Настасья... за что били хозяйку?
Она пристально на него посмотрела.
Кто бил хозяйку?
Сейчас... полчаса назад Илья Петрович, надзирателя помощник, на лестнице... За что он так ее избил? и... зачем приходил?
Настасья молча и нахмурившись его рассматривала и долго так смотрела. Ему очень неприятно стало от этого рассматривания, даже страшно.
Настасья, что ж ты молчишь? — робко проговорил он, наконец, слабым голосом.
Это кровь, — отвечала она, наконец, тихо и как будто про себя говоря.

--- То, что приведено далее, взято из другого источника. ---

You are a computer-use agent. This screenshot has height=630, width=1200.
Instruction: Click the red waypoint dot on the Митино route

Кровь!., какая кровь?.. — бормотал он, бледнея и отодвигаясь к стене. Настасья продолжала молча смотреть на него.
—- Никто хозяйку не бил, — проговорила она опять строгим и решительным голосом. Он смотрел на нее, едва дыша.

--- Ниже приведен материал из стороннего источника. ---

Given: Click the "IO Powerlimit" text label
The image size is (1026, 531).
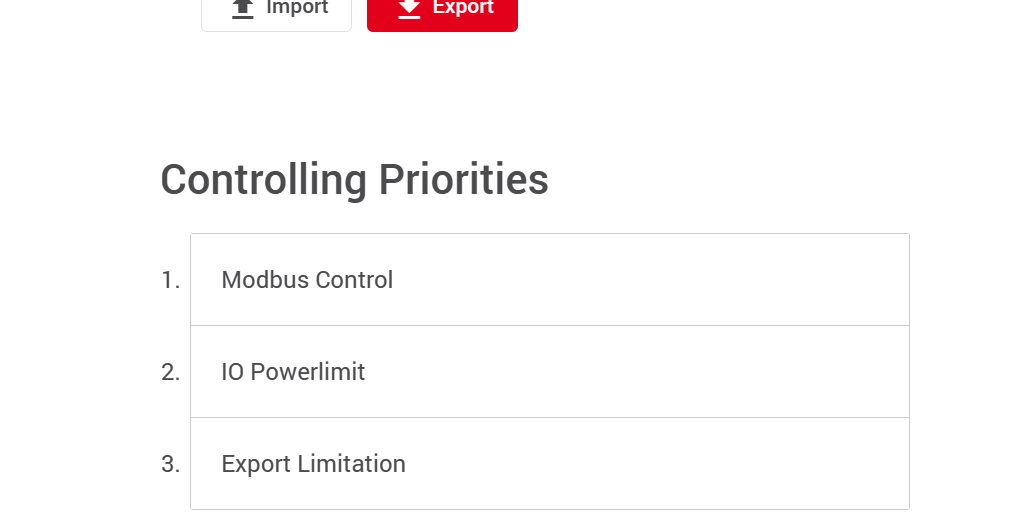Looking at the screenshot, I should coord(293,372).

Я сам слышал... я не спал... я сидел, — еще робче проговорил он. — Я долго слушал... Приходил надзирателя помощник... На лестницу все сбежались, из всех квартир...

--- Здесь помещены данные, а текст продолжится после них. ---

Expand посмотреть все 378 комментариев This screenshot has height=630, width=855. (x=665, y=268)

Никто не приходил. А это кровь в тебе кричит. Это когда ей выходу нет и уж печенками запекаться начнет, тут и начнет мерещиться... Есть-то станешь, что ли?
Он не отвечал. Настасья все стояла над ним, пристально глядела на него и не уходила.
— Пить дай... Настасьюшка.
Она сошла вниз и минуты через две воротилась с водой в белой глиняной кружке; но он уже не помнил, что было дальше. Помнил только, как отхлебнул один глоток холодной воды и пролил из кружки на грудь. Затем наступило беспамятство» .
Истинный смысл всей этой сцены проходит подспудно, как это часто бывает у Достоевского, персонажи которого далеко не всегда отдают себе действительно полный умственный отчет, — как, впрочем, все люди вообще, — в том, что говорят, делают и чувствуют. Их жизнь, подверженная тайным внушениям бесчисленных духов, во многом проходит бессознательно, несмотря на то, что они, в отличие от душевно-телесных фигур реалистических романов, буквально одержимы той или иной идеей. Но ведь эти идеи управляют ими изнутри, большею частью не доходя вполне до их сознания, зарождаясь в неисследимых душевных недрах или, как говорит Достоевский, в глубинах человеческой натуры, которая, «хоть и врет, да живет». Бесспорно, наша натура частенько прет, потому что хитрит, добывая для себя житейские выгоды, инстинктивно прикрываясь от непрошенных посторонних вторжений, но больше всего оттого, что сама себя не понимает и не постигает.